▶ _Work to be completed_
Copy word for word the entries starting at the line containing "You are a GUI" and ending at the line containing "click(x=2448, y=97)", with both of those lines included.

▶ _Records for processing_

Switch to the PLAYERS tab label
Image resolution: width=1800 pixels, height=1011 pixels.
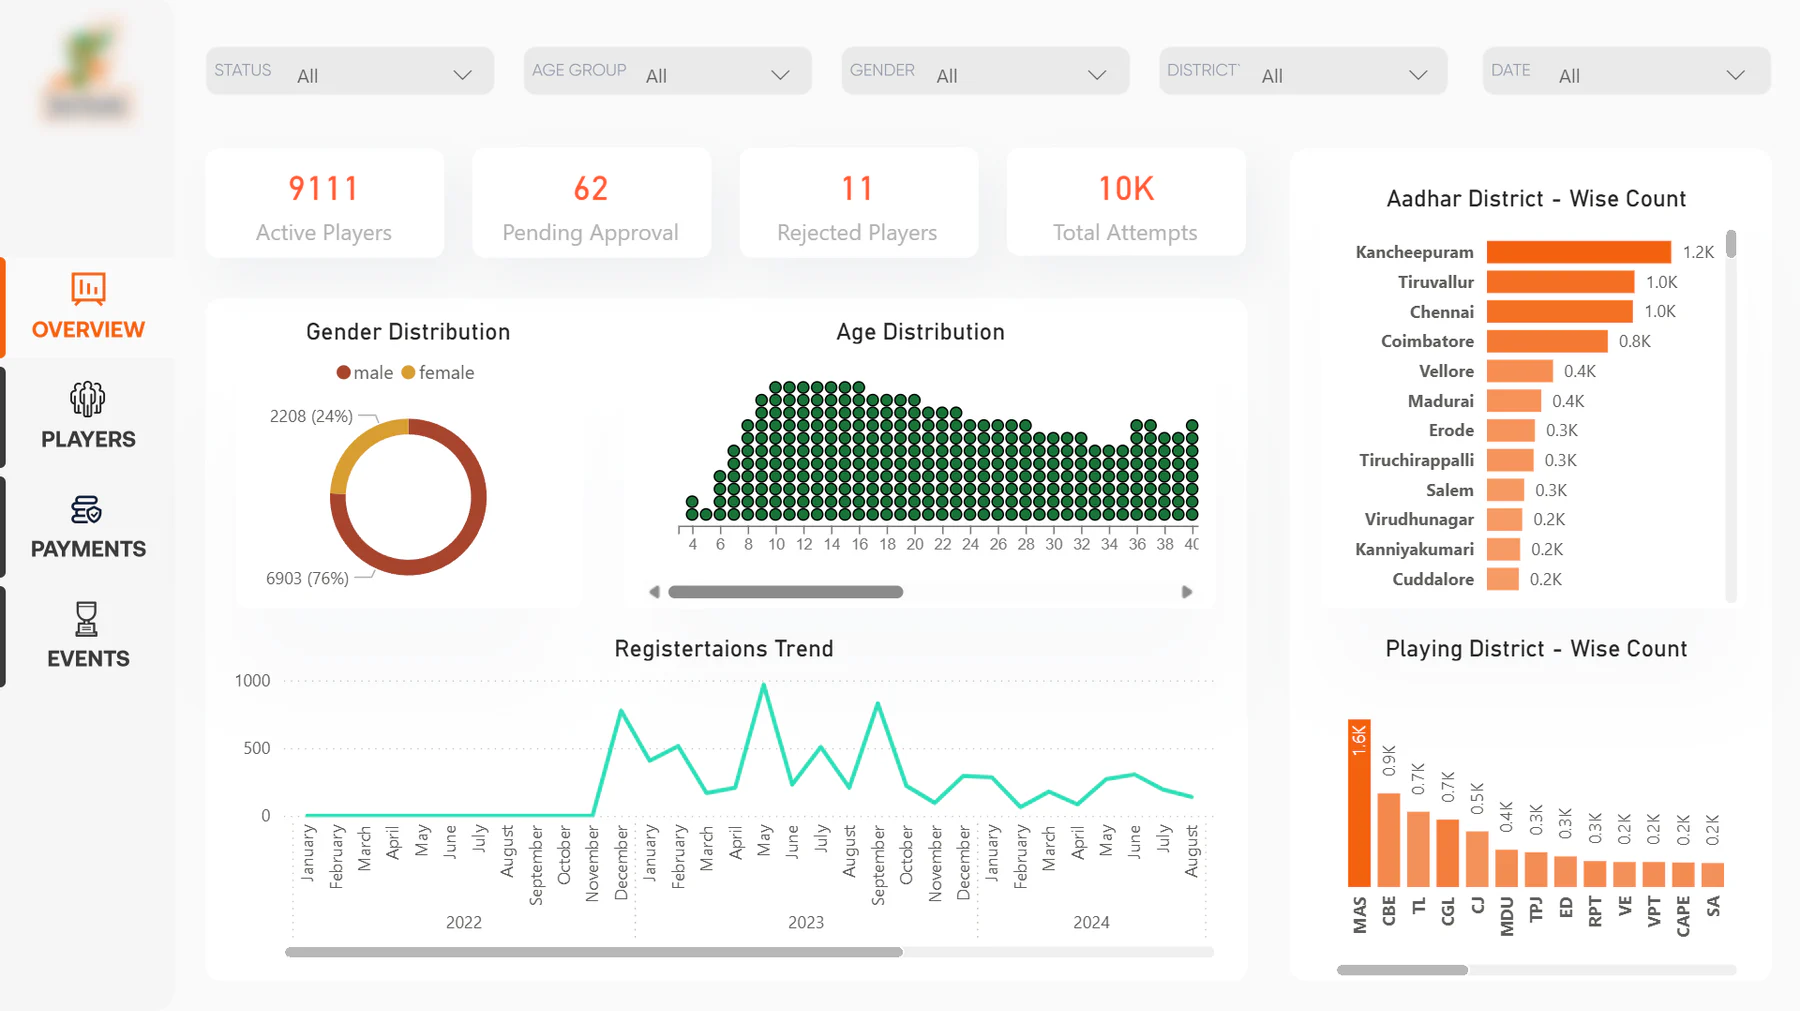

---

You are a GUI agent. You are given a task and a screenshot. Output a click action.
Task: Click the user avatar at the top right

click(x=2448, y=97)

▶ _Result of this exercise_
You are a GUI agent. You are given a task and a screenshot. Output a click action.
Task: Click the user avatar at the top right

click(x=2448, y=97)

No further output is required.